_WHAT YOU WILL DO_
How many lines in the data below contain the word "price"? State only the number.

(MATERIALS PROVIDED Opens)

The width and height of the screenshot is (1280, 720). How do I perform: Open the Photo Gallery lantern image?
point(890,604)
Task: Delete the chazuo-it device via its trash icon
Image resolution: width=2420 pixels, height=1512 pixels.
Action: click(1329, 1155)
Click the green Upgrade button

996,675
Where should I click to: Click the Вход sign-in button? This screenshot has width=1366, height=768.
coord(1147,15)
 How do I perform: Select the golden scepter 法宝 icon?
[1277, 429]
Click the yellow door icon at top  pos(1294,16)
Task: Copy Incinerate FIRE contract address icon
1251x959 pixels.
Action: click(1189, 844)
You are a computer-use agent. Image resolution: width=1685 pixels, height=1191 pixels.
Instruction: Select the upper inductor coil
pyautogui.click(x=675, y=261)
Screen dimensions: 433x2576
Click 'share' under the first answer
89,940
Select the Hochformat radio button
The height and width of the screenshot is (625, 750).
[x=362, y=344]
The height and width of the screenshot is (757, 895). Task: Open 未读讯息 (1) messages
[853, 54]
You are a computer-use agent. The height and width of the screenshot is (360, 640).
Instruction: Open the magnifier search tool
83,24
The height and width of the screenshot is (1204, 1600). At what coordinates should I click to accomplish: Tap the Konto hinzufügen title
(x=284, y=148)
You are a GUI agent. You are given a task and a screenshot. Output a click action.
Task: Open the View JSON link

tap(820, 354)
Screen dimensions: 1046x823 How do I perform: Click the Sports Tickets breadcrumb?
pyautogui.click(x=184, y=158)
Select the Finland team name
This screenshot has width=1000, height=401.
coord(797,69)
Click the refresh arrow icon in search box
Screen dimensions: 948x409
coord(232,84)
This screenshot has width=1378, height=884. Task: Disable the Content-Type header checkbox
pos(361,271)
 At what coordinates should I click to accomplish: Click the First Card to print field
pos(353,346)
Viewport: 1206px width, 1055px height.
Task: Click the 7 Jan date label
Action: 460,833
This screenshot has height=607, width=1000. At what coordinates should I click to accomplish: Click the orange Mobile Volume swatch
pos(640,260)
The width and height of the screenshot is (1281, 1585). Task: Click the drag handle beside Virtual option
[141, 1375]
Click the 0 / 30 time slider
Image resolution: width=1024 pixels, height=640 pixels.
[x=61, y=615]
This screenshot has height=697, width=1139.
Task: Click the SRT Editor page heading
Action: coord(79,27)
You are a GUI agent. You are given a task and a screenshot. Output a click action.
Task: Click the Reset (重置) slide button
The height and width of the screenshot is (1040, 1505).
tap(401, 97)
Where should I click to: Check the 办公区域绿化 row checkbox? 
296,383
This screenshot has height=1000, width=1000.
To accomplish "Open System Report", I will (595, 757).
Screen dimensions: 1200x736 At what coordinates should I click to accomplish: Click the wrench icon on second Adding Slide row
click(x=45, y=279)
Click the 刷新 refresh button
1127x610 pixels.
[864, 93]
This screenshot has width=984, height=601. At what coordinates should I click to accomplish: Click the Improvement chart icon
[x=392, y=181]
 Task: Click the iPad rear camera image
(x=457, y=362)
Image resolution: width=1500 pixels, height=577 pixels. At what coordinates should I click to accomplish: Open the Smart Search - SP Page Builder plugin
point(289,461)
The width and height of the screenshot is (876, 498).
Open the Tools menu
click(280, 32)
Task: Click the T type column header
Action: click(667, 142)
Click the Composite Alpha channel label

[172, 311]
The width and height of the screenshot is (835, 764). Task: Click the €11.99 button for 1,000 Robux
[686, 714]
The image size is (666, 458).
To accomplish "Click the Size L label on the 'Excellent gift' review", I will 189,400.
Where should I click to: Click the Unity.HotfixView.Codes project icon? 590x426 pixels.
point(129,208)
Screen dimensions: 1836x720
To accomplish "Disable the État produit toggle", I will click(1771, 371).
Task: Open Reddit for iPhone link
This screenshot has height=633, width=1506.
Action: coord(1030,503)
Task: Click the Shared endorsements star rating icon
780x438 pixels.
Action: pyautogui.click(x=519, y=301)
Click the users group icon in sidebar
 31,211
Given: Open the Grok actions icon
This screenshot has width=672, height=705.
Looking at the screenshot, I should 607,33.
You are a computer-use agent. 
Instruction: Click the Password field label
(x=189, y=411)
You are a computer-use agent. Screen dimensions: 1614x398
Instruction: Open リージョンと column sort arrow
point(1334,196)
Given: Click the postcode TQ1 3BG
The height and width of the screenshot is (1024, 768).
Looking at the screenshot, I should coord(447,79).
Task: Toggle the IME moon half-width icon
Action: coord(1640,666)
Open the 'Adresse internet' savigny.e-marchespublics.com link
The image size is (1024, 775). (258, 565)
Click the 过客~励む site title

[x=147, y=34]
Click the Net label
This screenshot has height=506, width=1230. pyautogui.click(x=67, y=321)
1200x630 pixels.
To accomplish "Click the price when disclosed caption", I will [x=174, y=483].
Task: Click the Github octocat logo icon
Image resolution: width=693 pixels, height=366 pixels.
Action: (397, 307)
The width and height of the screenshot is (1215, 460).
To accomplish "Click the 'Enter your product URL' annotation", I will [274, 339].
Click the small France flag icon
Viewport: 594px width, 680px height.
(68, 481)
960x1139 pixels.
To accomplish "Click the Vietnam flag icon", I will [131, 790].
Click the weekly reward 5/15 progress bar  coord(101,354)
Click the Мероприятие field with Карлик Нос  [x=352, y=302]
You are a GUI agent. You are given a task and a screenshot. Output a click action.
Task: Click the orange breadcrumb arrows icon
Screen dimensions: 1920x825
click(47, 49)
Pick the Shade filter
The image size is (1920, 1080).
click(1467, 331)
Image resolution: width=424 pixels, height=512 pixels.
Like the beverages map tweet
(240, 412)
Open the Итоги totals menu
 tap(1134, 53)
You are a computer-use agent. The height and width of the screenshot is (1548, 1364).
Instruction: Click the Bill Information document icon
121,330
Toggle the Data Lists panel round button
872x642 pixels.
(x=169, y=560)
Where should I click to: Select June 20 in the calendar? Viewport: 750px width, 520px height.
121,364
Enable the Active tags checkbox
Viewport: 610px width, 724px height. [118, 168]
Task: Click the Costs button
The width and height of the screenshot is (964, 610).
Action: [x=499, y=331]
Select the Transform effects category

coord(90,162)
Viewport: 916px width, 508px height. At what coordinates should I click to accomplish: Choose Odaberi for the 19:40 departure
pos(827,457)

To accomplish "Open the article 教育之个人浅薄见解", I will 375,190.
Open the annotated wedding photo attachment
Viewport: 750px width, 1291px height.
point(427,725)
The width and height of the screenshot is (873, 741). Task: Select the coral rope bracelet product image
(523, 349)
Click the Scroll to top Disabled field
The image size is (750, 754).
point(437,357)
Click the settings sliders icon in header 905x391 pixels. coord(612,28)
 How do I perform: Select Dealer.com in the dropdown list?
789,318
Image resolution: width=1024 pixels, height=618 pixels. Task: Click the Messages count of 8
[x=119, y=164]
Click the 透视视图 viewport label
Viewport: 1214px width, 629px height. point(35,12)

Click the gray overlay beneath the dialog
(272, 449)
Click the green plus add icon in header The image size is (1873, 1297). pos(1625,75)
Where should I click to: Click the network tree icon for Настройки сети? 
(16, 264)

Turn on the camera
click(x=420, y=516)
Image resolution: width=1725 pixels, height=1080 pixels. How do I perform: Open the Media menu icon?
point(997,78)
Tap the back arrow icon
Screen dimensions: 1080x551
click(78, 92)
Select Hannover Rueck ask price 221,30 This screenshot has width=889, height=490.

(MATERIALS PROVIDED Closes)

_REPLY_
2